C'était loin d'être aussi pratique que la version moderne et populaire, mais ça avait l'avantage de ne pas avoir de contre-sort spécifique que quelqu'un de lucide s'ennuierait à intégrer une défense automatique.
Après ça, c'était juste une histoire d'éviter que quelqu'un lui rentre dedans, et ça aussi c'était facile à prévenir avec un faible charme 'repousse-sorcier' pour convaincre tout le monde de lui donner un peu d'espace mais sans être trop puissant pour être détecté.
Ce qui laissait Harry tout à sa tache de trouver son chemin jusqu'au coffre des Lestrange. Une tache qui aurait été incroyablement difficile, si Harry ne savait pas qu'ils avaient un horcruxe dans leur coffre.
Bien que traquer un horcruxe sur une longue distance, ou un qui appartenait à un individu spécifique n'était pas quelque chose de possible sans un horcruxe actif pour servir de diapason aux sorts de traçage, il y avait des limites aux trucs qu'on pouvait cacher sans une protection très spécifique pour camoufler les ondes magiques l'entourant.
Harry ne pouvait pas détecter les horcruxes avec précision sur de grandes distances, au point qu'il pouvait se balader sans but jusqu'à ce qu'il tombe sur une protection avec le signe distinctif d'un horcruxe qui appuyait dessus depuis suffisamment longtemps.
Un coffre pouvait éventuellement être une cachette idéale, mais seulement pour un an et des poussières, après ça les horcruxes et autres saletés du genre avaient tendances à laisser des traces dans la magie qui les entourait. Non pas que beaucoup de gens ait déjà vu ça arriver, encore moins ce qui le causait ou que faire à ce sujet.
Il lui fallut presque une journée, naviguant dans les tunnels, avant qu'il n'arrive devant le coffre en question, mais c'était bien mieux que d'essayer de forcer un goblin à l'amener ici. Et briser les protections du coffre était-...
Il y avait quelques ajouts personnels à l'intérieur du coffre et les protections de base de Gringotts n'étaient pas spécialement inoffensives dans leur genre. Mais elles se reposaient d'une certaine façon sur des mécanismes variés pour permettre un accès sûr et tout ce que Harry eut à faire était de les convaincre qu'elles lui avaient déjà accordé le droit de passage.
Un peu comme un sort très précis de Confusion. Bien qu'essayer de le décrire comme ça aurait probablement poussé Filius à s'arracher les cheveux en signe d'outrage. Principalement parce qu'il n'aimait pas que Harry explique des phénomènes magiques complexes comme si un enfant de douze ans pouvait le faire avec les bons outils.

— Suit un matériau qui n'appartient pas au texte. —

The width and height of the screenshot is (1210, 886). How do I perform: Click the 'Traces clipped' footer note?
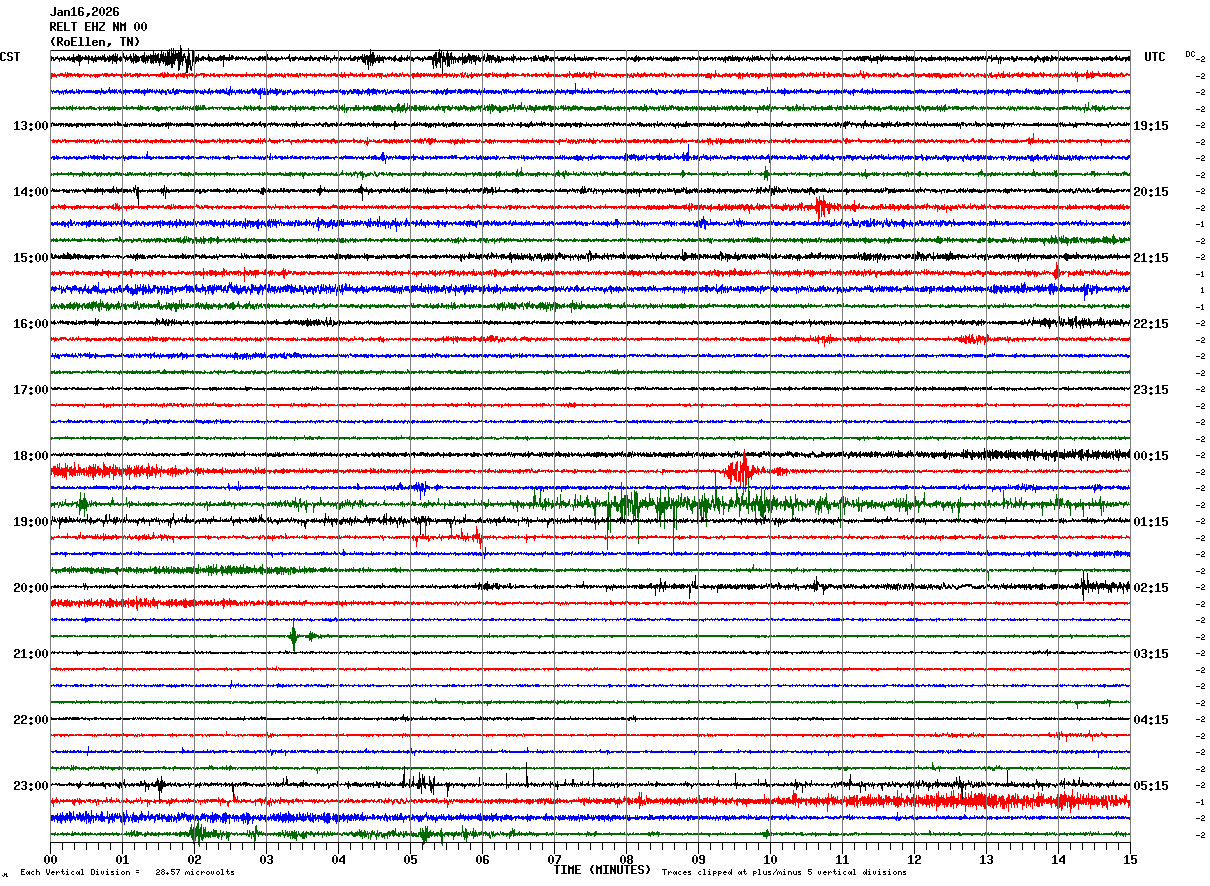(784, 872)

Une attitude qui avait conduit Hermione à lui envoyer une lettre très acerbe à propose de l'élitisme académique et de ses effets indirectement nuisibles. Ce à quoi Filius avait répondu par une lettre exaspérée que c'était facile pour elle de donner son opinion sur le sujet quand elle n'était pas la directrice de la maison Serdaigle et donc non responsable de chaque seconde année un peu curieux qui bien sur devrait être capable de contourner des protections mortellement complexes, puisque le livre disait que c'était facile.
Hermione avait répondu en lui envoyant une bouteille du meilleur whiskey, avec ses excuses les plus sincères.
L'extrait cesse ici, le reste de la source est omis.